Essa é a premissa de "Confinada", série de quadrinhos criada por Leandro Assis e Triscila Oliveira que conquistou milhares de leitores nas redes sociais e foi reunida em livro, publicado pela editora Todavia em novembro.

Ju e familia - Todavia/Divulgação - Todavia/Divulgação
Ju, sua mãe e sua filha, personagens da HQ 'Confinada'
Imagem: Todavia/Divulgação

Centenas de exemplares (600, no total) serão doados para 100 bibliotecas comunitárias de todas as regiões do país e para outras entidades de SP — a Casa Laudelina de Campos Melo, a ONG Ação Educativa e a Bienal da Quebrada. Outros 220 volumes de títulos diversos da editora irão para a Biblioteca São Paulo, no Parque da Juventude.

Para viabilizar as doações, a HQ foi colocada em pré-venda no Catarse e se tornou o quadrinho com maior número de apoiadores na história da plataforma de financiamento coletivo. Foram 7.859 pessoas, que ajudaram a arrecadar mais de R$ 600 mil — quase nove vezes a meta inicial de R$ 69 mil.

"Desde que a gente vinha fazendo 'Os Santos' [série anterior dos autores], eu e a Triscila conversávamos sobre a possibilidade de virar livro e ter uma ação desse tipo, porque isso está no coração do que é 'Confinada'. Se a gente só vendesse os livros, estaria mantendo os excluídos, quem não tem esse acesso, de fora dessa história. Fazia todo sentido pra gente fazer alguma espécie de doação", disse a Ecoa o roteirista e quadrinista Leandro Assis, um dos autores da HQ.

Impacto da série nos leitores

Leandro Assis conheceu Triscila Oliveira, coautora de "Confinada", a partir da tira "Os Santos", publicada anteriormente por ele no Instagram. A ativista e escritora se identificou com o retrato da série sobre uma família rica da zona sul carioca e sua relação com as trabalhadoras domésticas que emprega.

"Eu comentei na tira, despretensiosamente como interagimos nas redes sociais. Mas o comentário virou um relato, pois eu fui faxineira, minha mãe se aposentou como faxineira, minhas tias e primas ainda trabalham na faxina. Isso é uma herança colonial que se mantém intacta no Brasil", disse.

EXPLORE O MATERIAL
1 > Segundo o texto sobre a HQ 'Confinada', quais entidades de SP, além das bibliotecas comunitárias, vão receber exemplares doados?
2 > Transcreva do texto sobre a HQ 'Confinada' o trecho que começa em "Ju e familia" e termina em "de R$ 69 mil.", sem mudar nada.
3 > Dê continuidade ao texto sobre a HQ 'Confinada' a partir da última frase apresentada.

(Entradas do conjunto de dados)
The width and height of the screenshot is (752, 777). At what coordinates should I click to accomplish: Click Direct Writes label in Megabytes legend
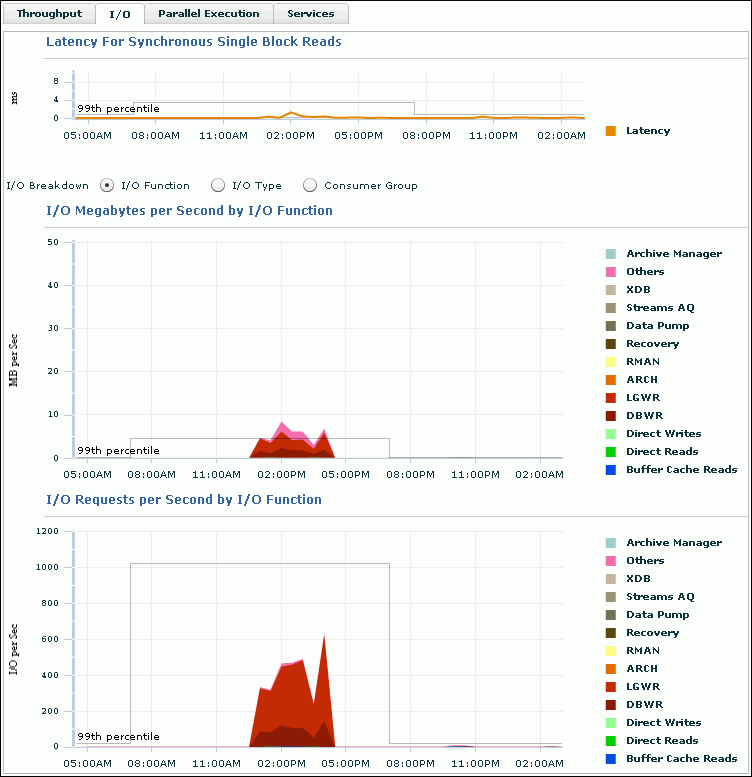[663, 434]
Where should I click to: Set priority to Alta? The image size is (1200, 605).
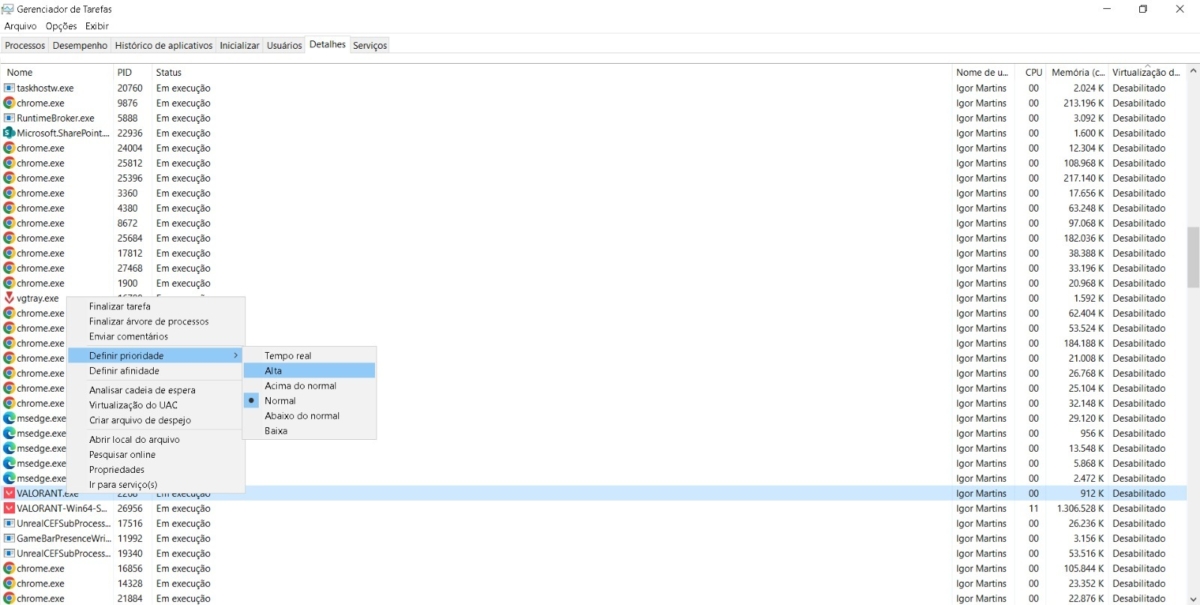coord(273,371)
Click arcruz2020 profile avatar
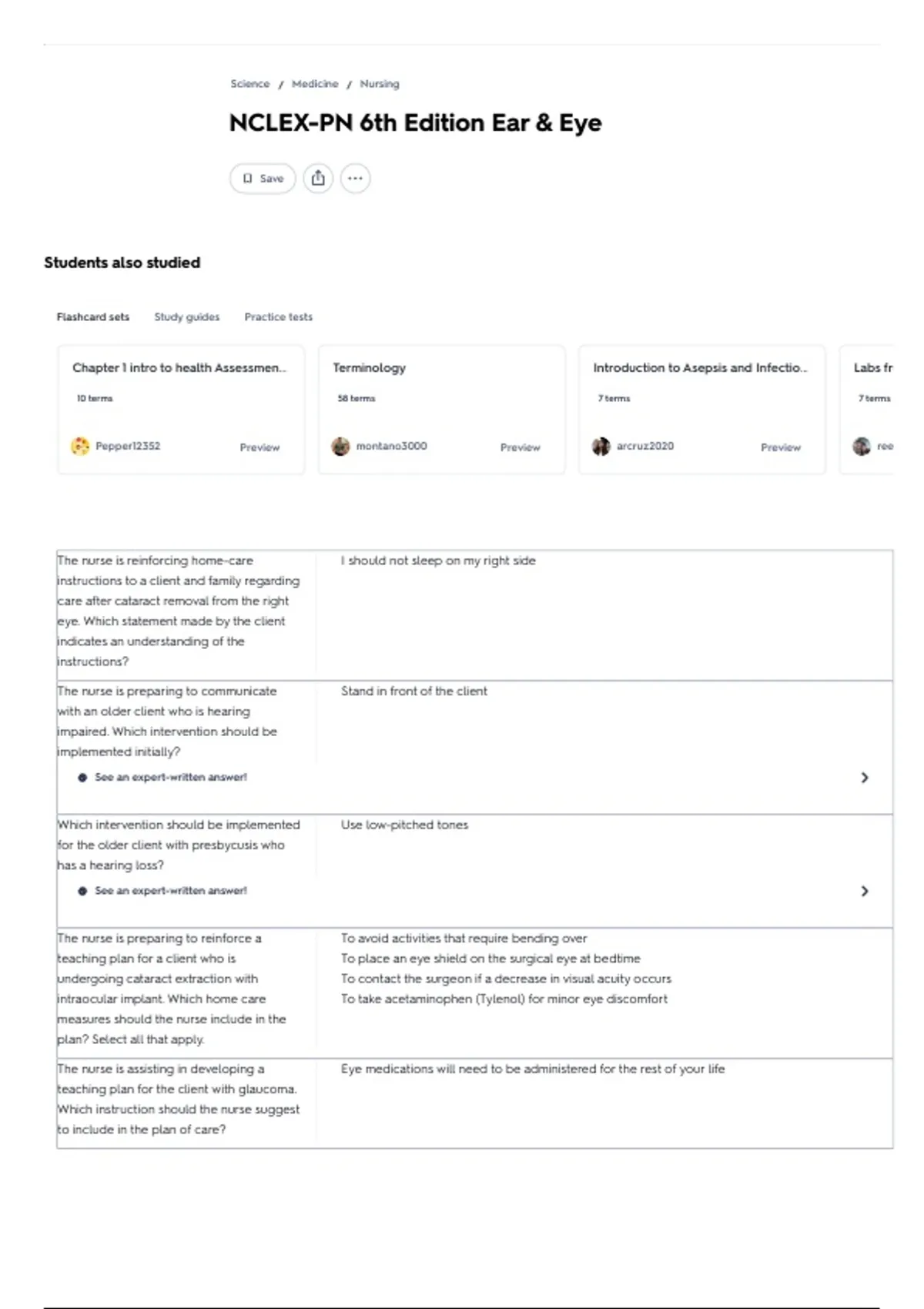The height and width of the screenshot is (1309, 924). click(x=601, y=446)
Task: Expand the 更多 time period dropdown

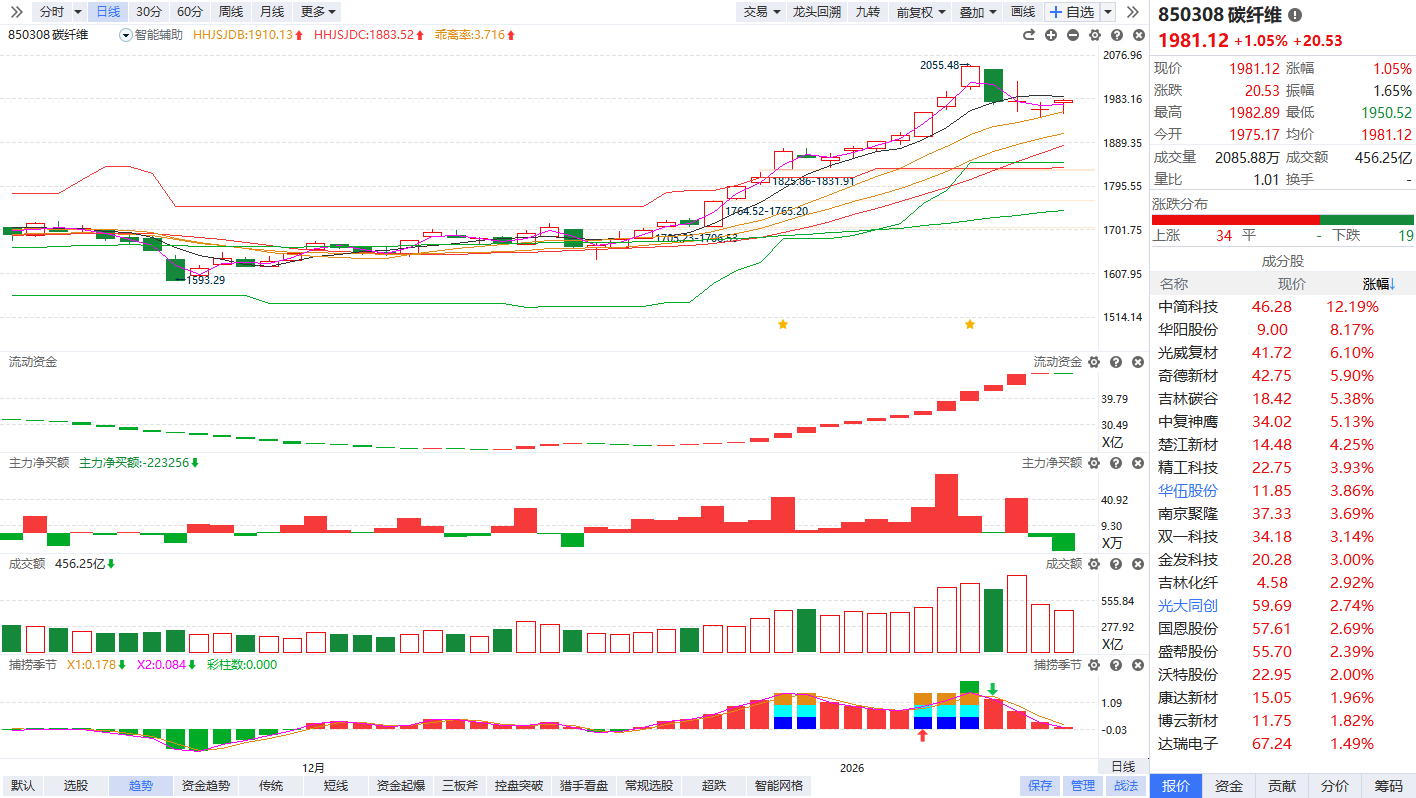Action: tap(318, 12)
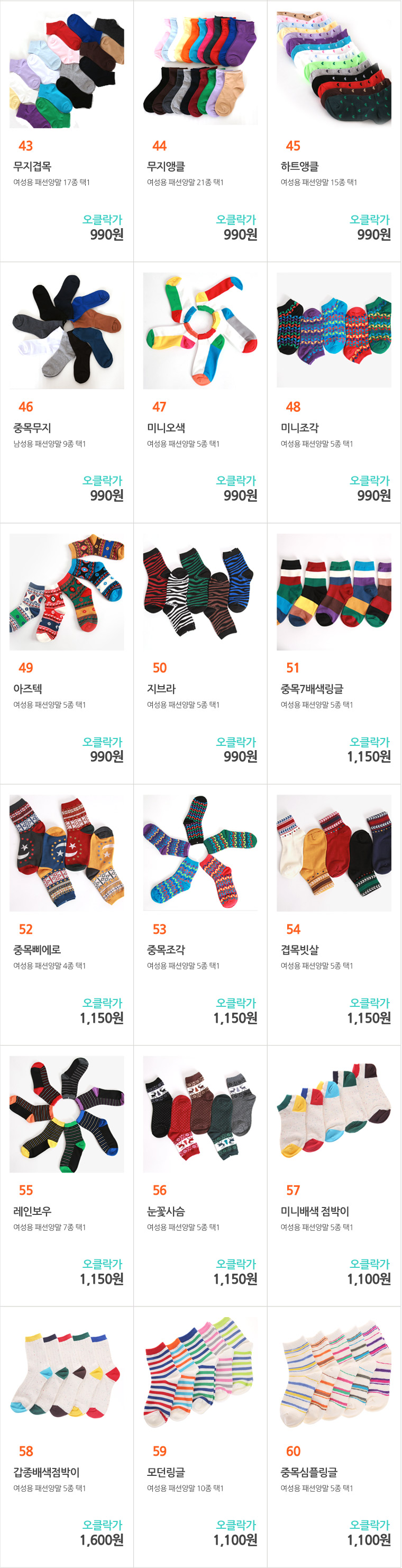Click the 미니조각 product title
Viewport: 402px width, 1568px height.
(x=299, y=428)
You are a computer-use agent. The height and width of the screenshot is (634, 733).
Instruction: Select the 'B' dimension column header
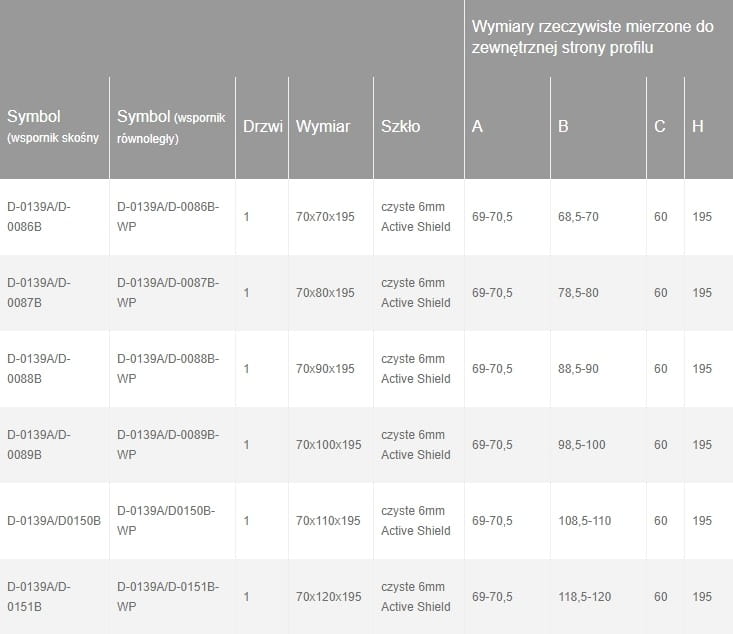tap(564, 127)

RESPOSTAS EM ORDEM
1 >
- Casa Laudelina de Campos Melo
- ONG Ação Educativa
- Bienal da Quebrada

2 >
Ju e familia - Todavia/Divulgação - Todavia/Divulgação
Ju, sua mãe e sua filha, personagens da HQ 'Confinada'
Imagem: Todavia/Divulgação

Centenas de exemplares (600, no total) serão doados para 100 bibliotecas comunitárias de todas as regiões do país e para outras entidades de SP — a Casa Laudelina de Campos Melo, a ONG Ação Educativa e a Bienal da Quebrada. Outros 220 volumes de títulos diversos da editora irão para a Biblioteca São Paulo, no Parque da Juventude.

Para viabilizar as doações, a HQ foi colocada em pré-venda no Catarse e se tornou o quadrinho com maior número de apoiadores na história da plataforma de financiamento coletivo. Foram 7.859 pessoas, que ajudaram a arrecadar mais de R$ 600 mil — quase nove vezes a meta inicial de R$ 69 mil.

3 >
O comentário deu início a uma troca que acabou levando a um convite de Leandro para escreverem a série juntos. Com a pandemia de covid-19, eles criaram "Confinada", spin-off focado nas personagens Fran e Ju.

Na série, o apartamento da influenciadora é um microcosmo de dois Brasis e da maneira como cada um vivenciou a pandemia de covid-19.

trecho confinada - Todavia/Divulgação - Todavia/Divulgação
Trecho da HQ 'Confinada'
Imagem: Todavia/Divulgação

O Brasil de Fran é o das pessoas mais privilegiadas, que não tiveram sua renda comprometida e puderam ficar em casa, enxergando até mesmo "oportunidades" nesse cenário. Já o de Ju é o Brasil dos que precisaram se expor para garantir o sustento da família, ficar longe para protegê-la e viveram a angústia de ter pessoas próximas doentes, sem acesso a tratamento, e em dificuldade financeira.

O drama desses contrastes está presente na série, mas ela também traz um olhar mordaz e cômico para o universo da patroa rica.

Segundo os autores, o retrato desse choque de realidades reverberou nas redes por dialogar com o que vinha acontecendo na pandemia. Muitos leitores enviaram mensagens dizendo que suas histórias estavam sendo contadas na tira.

"'Confinada' não é uma ficção, se tornou um documento histórico desse momento de pandemia no Brasil."
Triscila Oliveira
Ativista e coautora da HQ

Assis conta que essa recepção veio de pessoas que se identificaram com a doméstica Ju, mas também de um público mais conservador, do estrato social de Fran, a quem o quadrinho ajudou a repensar certos valores e comportamentos.

O livro traz algumas tirinhas inéditas, que criam um final feliz para Ju — e não tão feliz para Fran. "A gente mostra ali uma uma saída pra Ju através de um pouco de solidariedade, de um pouco de rebeldia dela. Minha impressão é que estamos precisando disso no Brasil", disse Leandro Assis.

Para o autor, "Confinada" e "Os Santos" tratam da necessidade de mudar o país — o que, para ele, vai acontecer com o protagonismo de pessoas como a personagem Ju. Já as "Frans" podem até rever individualmente sua conduta, mas ele acredita que, como classe, elas não abrirão mão de seus privilégios.

"Acredito que exista esperança para pessoas como a Fran, mas elas precisam querer. Se as pessoas querem realmente ver a mudança no mundo, ela precisa começar nelas mesmas", complementou Triscila Oliveira.